There are many ways in which texts are non-homogeneous. In the next chapter, we will see that the topical development in discourse may require adjustments to the standard LNRE models. Non-randomness in the way texts unfold through 'text time' N introduces a kind of non-homogeneity that is at odds with the basic assumptions underlying the urn model on which LNRE models are based. However, there are other kinds of non-homogeneity in texts that we have thus far not considered at all. Corpora are collections of texts, generally from different authors and covering a wide range of topics. Differences in register and authorial structure may make it impossible to fit a simple LNRE model to corpus-derived word frequency distributions. Even texts that are non-composite with respect to authorship, style, and register are nevertheless non-homogeneous in the sense that they are composed of words that differ widely with respect to their internal structure and quantitative properties. Some words, e.g., dog, tree, write, have no internal structure at all. Most words have some kind of internal structure, e.g., dogs consists of the base word dog and the plural suffix -s, and unwillingness has a layered structure that starts with the verb will and successively adds the affixes -ing, un-, and -ness:

will

(verb)

----------

- **Problem set**:
a. In the passage on non-homogeneous texts, which words are given as examples of words that have no internal structure at all?
b. Answer these questions from the passage on non-homogeneous texts:
(i) According to the passage, what are corpora collections of?
(ii) What could make it impossible to fit a simple LNRE model to word frequency distributions derived from corpora?
(iii) What two parts make up the word "dogs"?
c. Translate this sentence from the passage on non-homogeneous texts into Spanish: "Corpora are collections of texts, generally from different authors and covering a wide range of topics."
Rely only on the passage about non-homogeneous texts.

[Dataset excerpt]
----------

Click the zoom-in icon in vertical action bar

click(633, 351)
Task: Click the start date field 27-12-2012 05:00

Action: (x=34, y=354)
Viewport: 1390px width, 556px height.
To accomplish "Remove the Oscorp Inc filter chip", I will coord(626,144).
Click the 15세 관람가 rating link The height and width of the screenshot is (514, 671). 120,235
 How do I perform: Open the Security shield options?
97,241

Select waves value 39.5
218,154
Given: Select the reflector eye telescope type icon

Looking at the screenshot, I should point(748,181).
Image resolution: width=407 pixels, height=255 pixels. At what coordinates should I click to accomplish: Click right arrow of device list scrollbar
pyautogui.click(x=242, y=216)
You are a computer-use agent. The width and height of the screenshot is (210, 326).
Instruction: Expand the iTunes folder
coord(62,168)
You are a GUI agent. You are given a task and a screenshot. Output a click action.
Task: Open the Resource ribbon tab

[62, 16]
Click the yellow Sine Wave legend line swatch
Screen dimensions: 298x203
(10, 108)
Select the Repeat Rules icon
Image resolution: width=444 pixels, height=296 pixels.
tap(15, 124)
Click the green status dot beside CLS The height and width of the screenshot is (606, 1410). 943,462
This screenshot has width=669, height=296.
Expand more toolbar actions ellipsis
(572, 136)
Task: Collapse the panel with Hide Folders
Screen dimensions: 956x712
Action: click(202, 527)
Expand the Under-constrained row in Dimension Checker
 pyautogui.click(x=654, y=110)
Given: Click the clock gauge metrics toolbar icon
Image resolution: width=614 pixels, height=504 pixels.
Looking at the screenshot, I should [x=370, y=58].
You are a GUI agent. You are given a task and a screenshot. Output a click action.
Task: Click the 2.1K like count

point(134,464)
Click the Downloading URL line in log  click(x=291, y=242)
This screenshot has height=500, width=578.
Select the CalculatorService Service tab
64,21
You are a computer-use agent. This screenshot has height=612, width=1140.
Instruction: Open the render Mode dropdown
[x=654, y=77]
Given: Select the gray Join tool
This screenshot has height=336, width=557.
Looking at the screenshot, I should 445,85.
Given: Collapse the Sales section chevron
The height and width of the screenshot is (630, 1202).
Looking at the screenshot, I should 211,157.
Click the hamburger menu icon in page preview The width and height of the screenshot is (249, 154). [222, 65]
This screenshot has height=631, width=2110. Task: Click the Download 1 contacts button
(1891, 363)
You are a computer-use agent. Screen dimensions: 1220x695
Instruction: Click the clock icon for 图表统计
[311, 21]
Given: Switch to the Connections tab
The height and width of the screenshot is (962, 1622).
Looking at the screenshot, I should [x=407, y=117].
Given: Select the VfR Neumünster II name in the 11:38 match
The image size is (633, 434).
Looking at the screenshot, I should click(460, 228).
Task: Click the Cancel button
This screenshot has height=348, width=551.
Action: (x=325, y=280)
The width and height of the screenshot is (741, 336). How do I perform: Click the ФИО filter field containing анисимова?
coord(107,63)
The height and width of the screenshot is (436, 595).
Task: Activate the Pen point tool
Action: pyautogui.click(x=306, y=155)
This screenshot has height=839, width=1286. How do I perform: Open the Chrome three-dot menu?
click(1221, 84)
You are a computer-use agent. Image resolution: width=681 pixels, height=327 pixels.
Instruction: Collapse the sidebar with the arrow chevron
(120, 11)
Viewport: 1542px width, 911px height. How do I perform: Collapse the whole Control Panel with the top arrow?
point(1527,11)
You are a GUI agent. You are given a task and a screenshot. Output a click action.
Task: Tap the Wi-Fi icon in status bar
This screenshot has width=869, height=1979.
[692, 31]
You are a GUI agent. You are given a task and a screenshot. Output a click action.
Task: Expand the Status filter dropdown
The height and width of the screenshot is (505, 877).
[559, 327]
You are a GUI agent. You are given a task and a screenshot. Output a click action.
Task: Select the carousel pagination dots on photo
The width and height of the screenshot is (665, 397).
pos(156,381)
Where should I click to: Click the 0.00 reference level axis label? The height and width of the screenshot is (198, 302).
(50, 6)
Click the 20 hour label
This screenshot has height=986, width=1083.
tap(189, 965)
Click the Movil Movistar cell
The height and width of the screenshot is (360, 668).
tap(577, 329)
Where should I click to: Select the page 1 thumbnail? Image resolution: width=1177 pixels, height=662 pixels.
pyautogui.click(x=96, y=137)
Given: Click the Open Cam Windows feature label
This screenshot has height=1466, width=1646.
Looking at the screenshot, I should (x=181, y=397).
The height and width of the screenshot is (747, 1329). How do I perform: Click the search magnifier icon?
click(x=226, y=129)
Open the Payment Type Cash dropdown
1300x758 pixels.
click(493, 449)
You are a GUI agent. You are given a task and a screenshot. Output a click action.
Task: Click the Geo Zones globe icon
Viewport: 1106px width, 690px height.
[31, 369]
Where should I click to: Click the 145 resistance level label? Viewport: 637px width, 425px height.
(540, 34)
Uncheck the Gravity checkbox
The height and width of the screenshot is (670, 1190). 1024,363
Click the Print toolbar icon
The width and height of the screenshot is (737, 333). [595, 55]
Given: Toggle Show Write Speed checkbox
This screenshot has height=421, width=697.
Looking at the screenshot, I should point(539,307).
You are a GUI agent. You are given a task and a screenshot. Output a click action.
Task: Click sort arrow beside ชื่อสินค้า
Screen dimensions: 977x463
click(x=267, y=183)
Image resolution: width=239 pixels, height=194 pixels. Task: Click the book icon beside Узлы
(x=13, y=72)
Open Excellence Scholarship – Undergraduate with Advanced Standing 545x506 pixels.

----------

- **Exercise answers**:
a. dog, tree, write

b.
(i) Texts, generally from different authors and covering a wide range of topics.
(ii) Differences in register and authorial structure.
(iii) The base word dog and the plural suffix -s.

c. Los corpus son colecciones de textos, generalmente de distintos autores y que abarcan una amplia variedad de temas.